§ INSTRUCTIONS FOR THE TASK
Render each line of the material as a numbered list, skipping blank lines and leaving out the pictures.

(Item position entries)
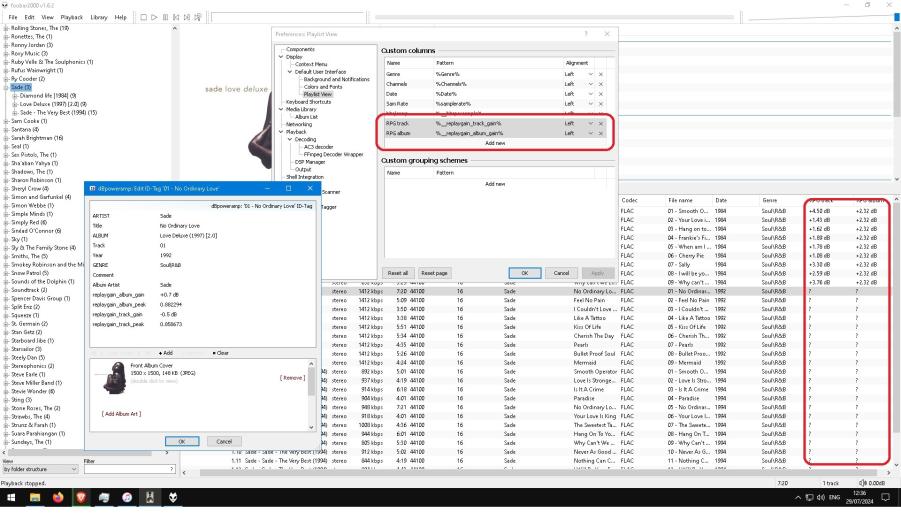The height and width of the screenshot is (519, 901).
Task: Open the Playback menu
Action: 72,17
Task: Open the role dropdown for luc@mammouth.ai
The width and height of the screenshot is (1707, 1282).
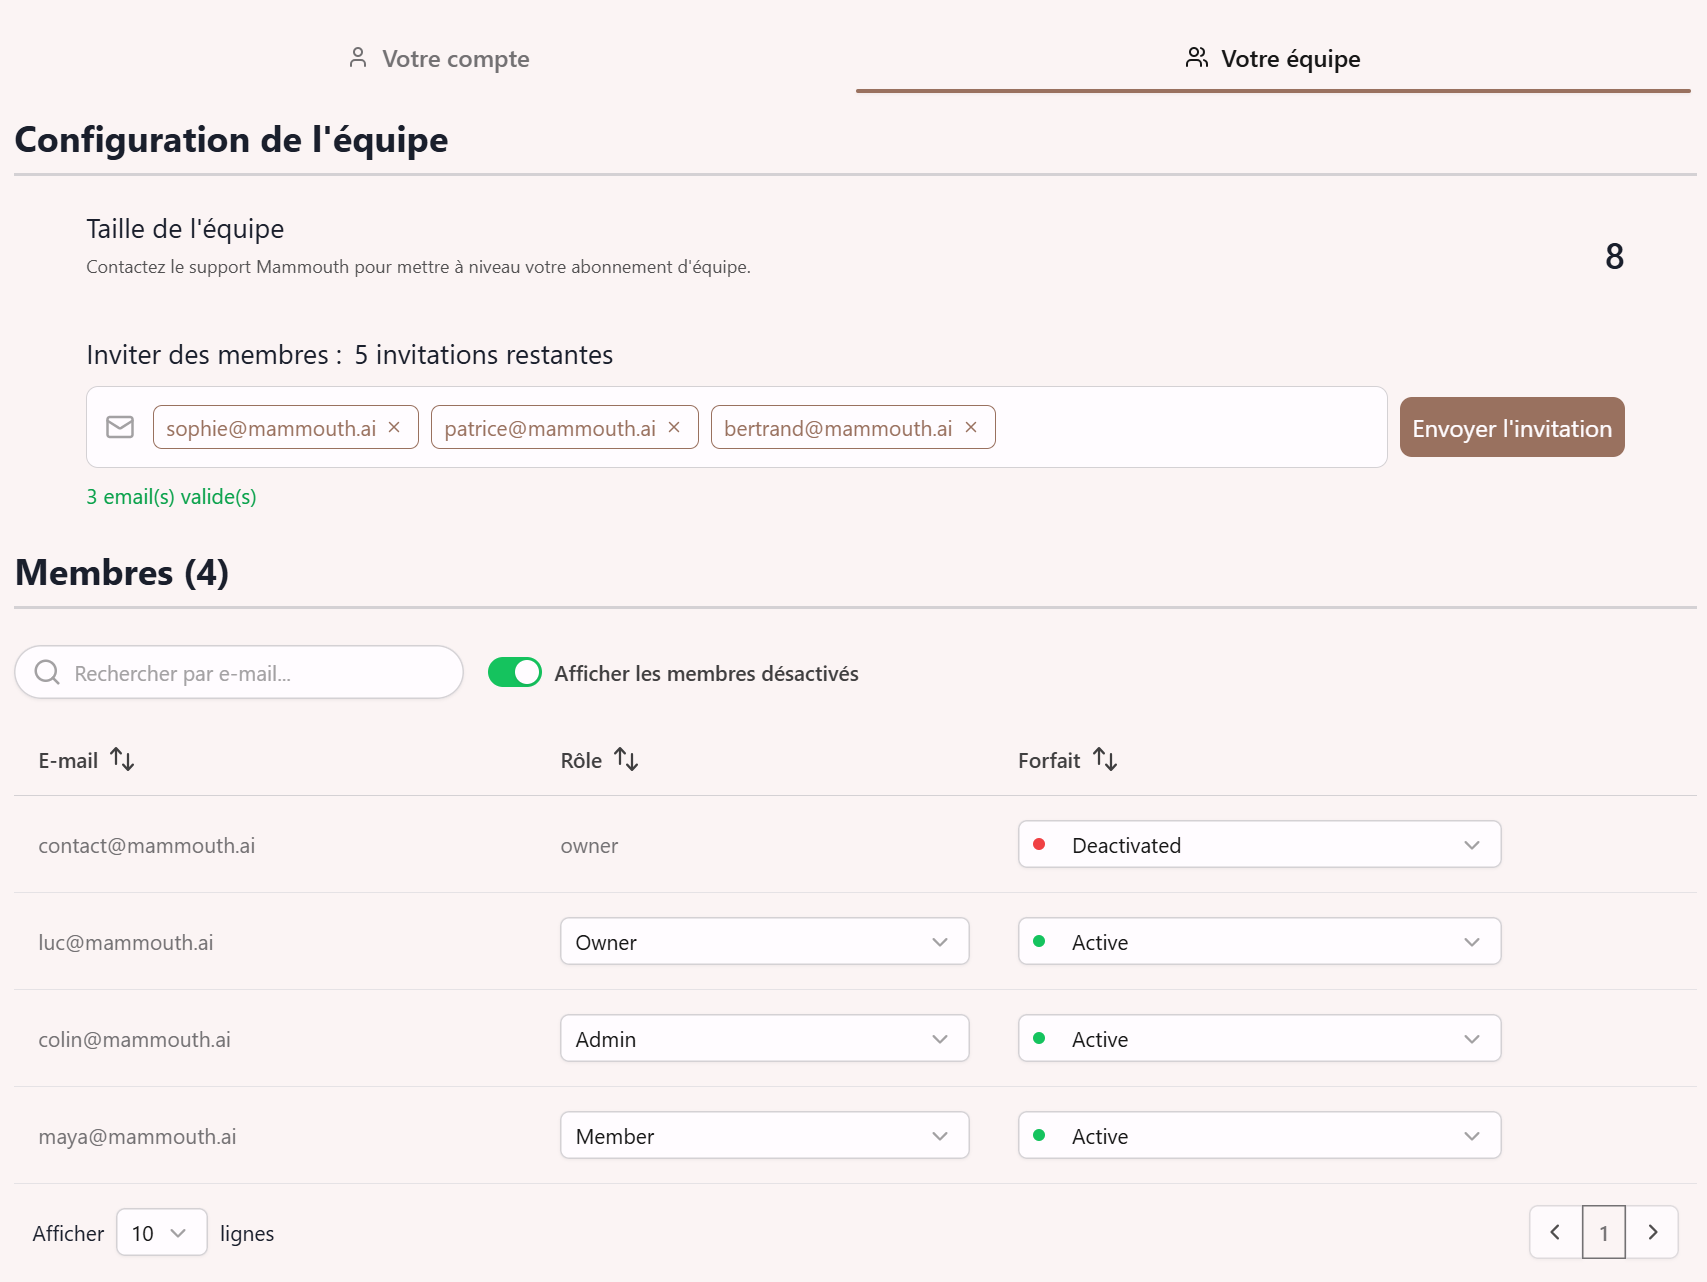Action: [764, 941]
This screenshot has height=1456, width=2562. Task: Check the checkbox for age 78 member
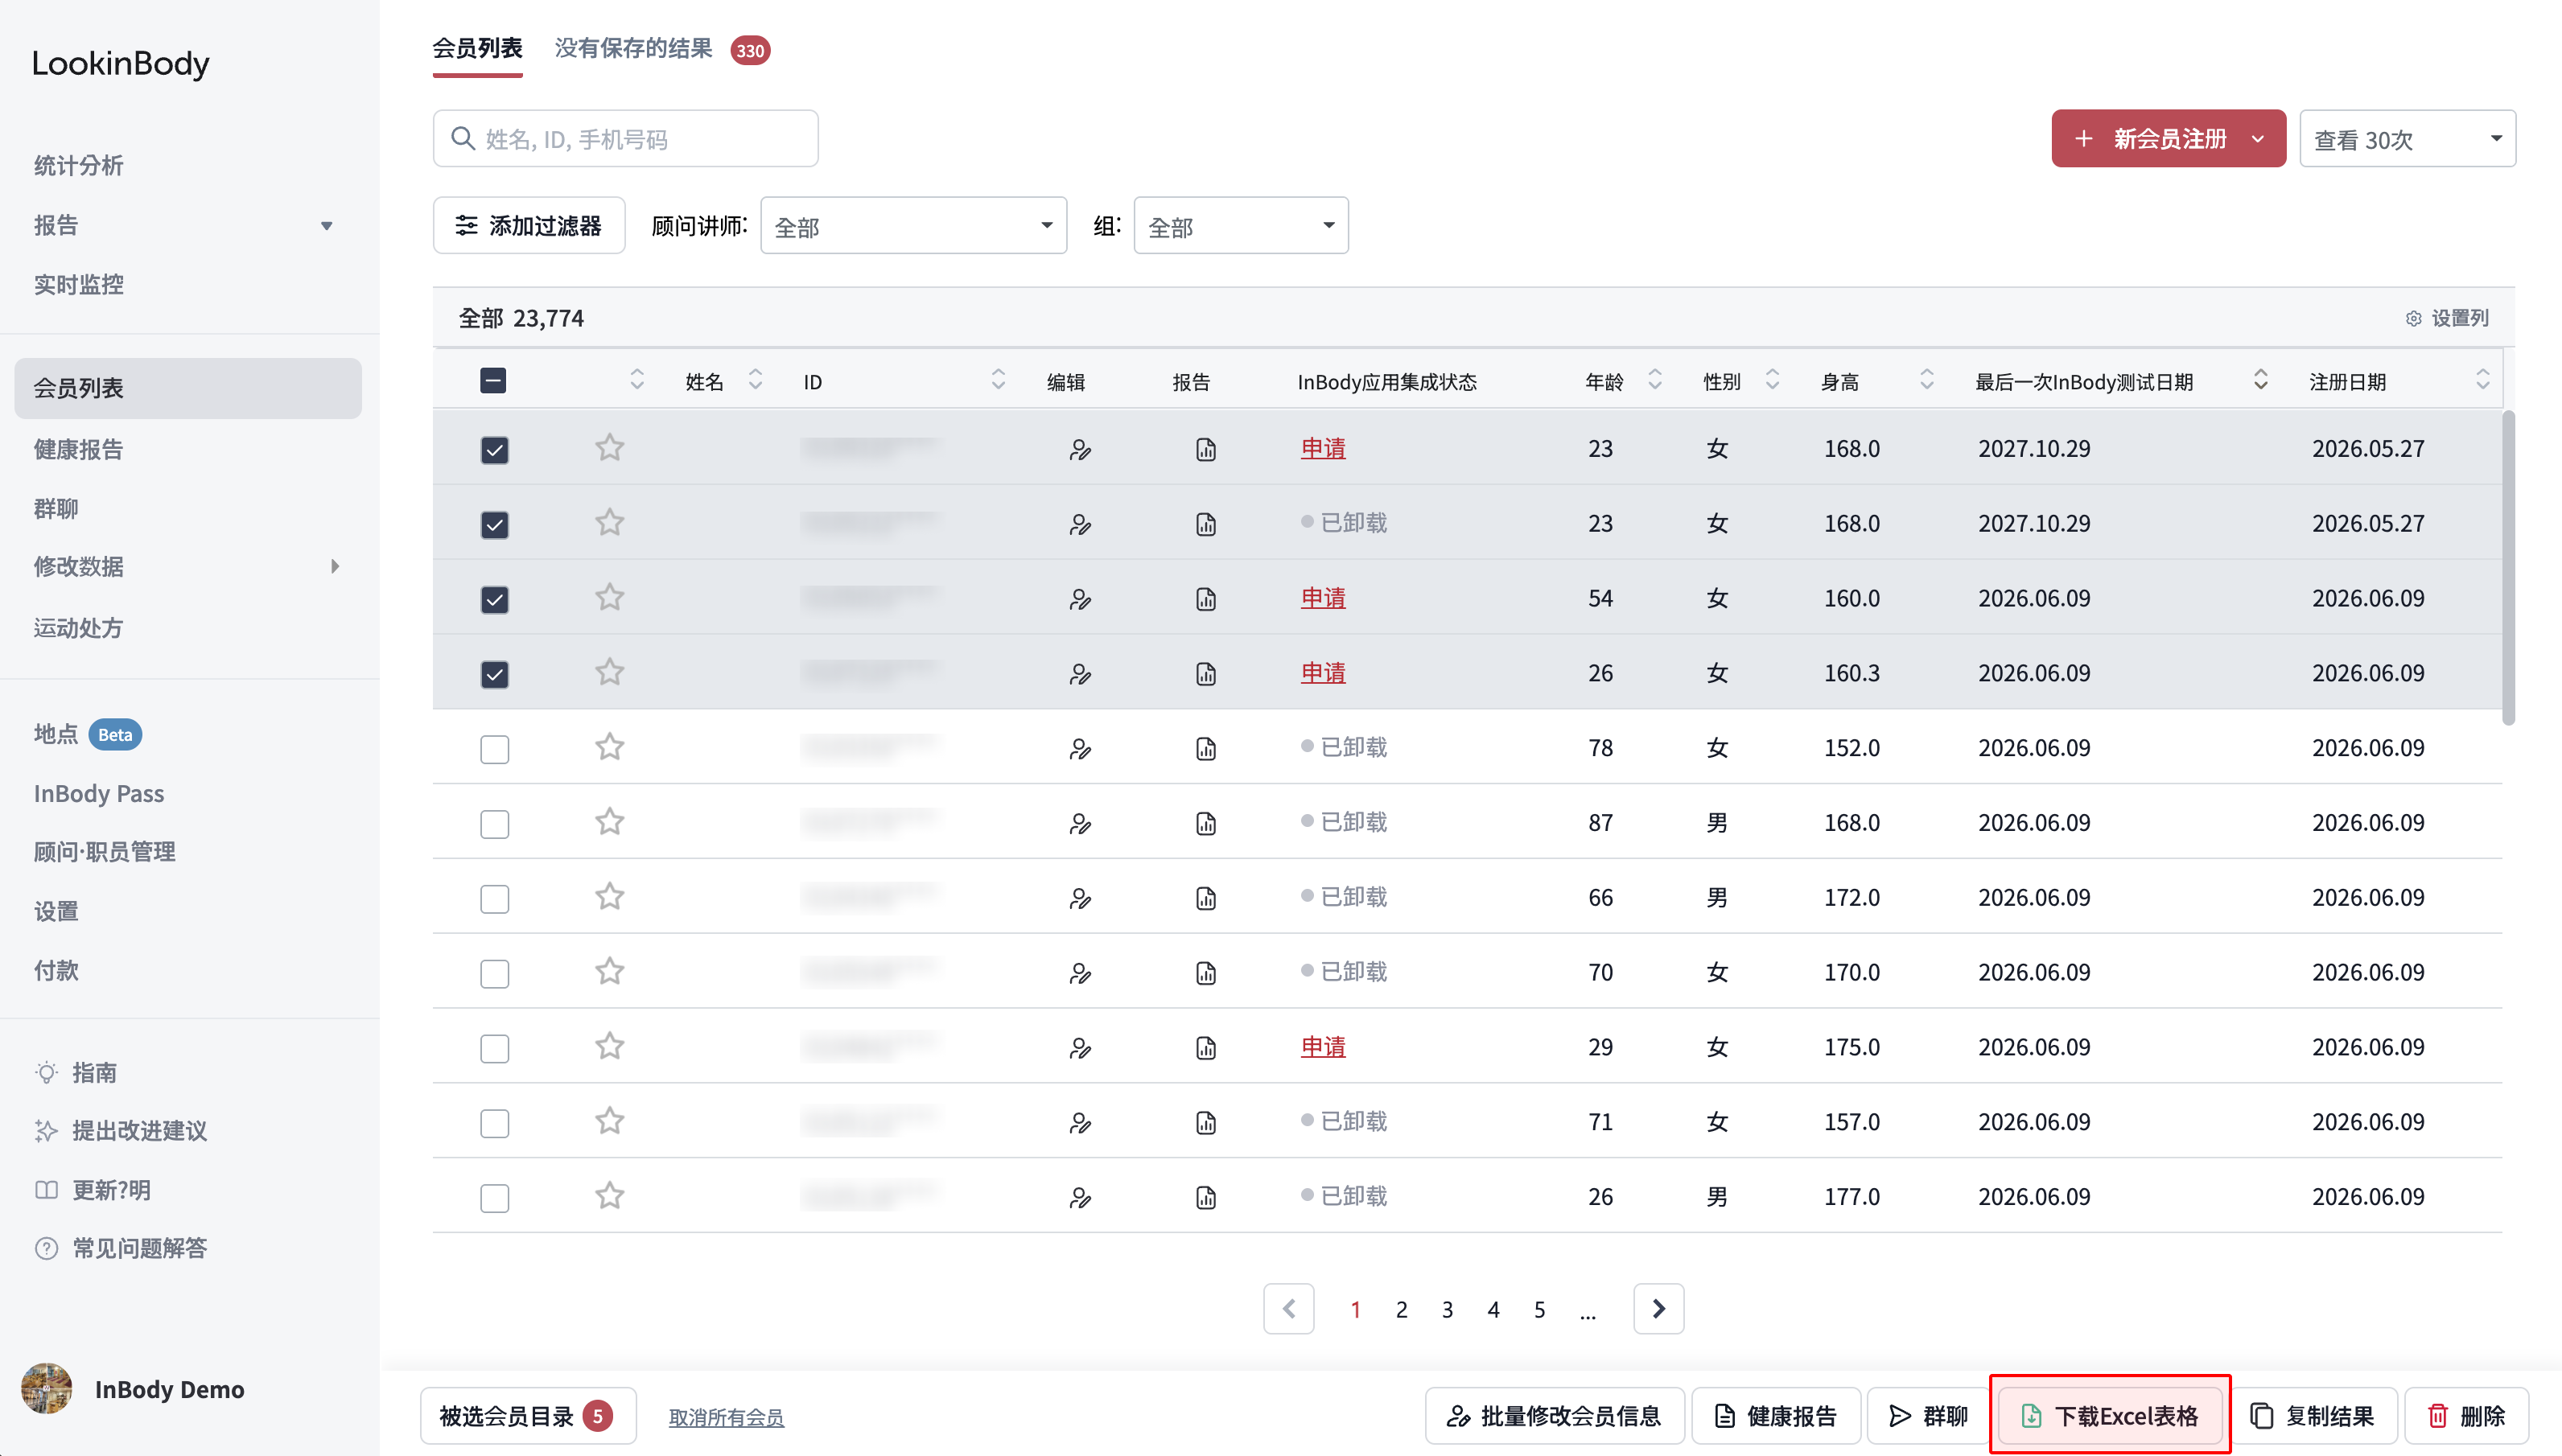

§ WRITTEN SOLUTION
1. The height and width of the screenshot is (519, 901).
2. Task: Open the Playback menu
3. Action: 72,17
4. Task: Open the role dropdown for luc@mammouth.ai
5. The width and height of the screenshot is (1707, 1282).
6. Action: [764, 941]
7. This screenshot has height=1456, width=2562. Task: Check the checkbox for age 78 member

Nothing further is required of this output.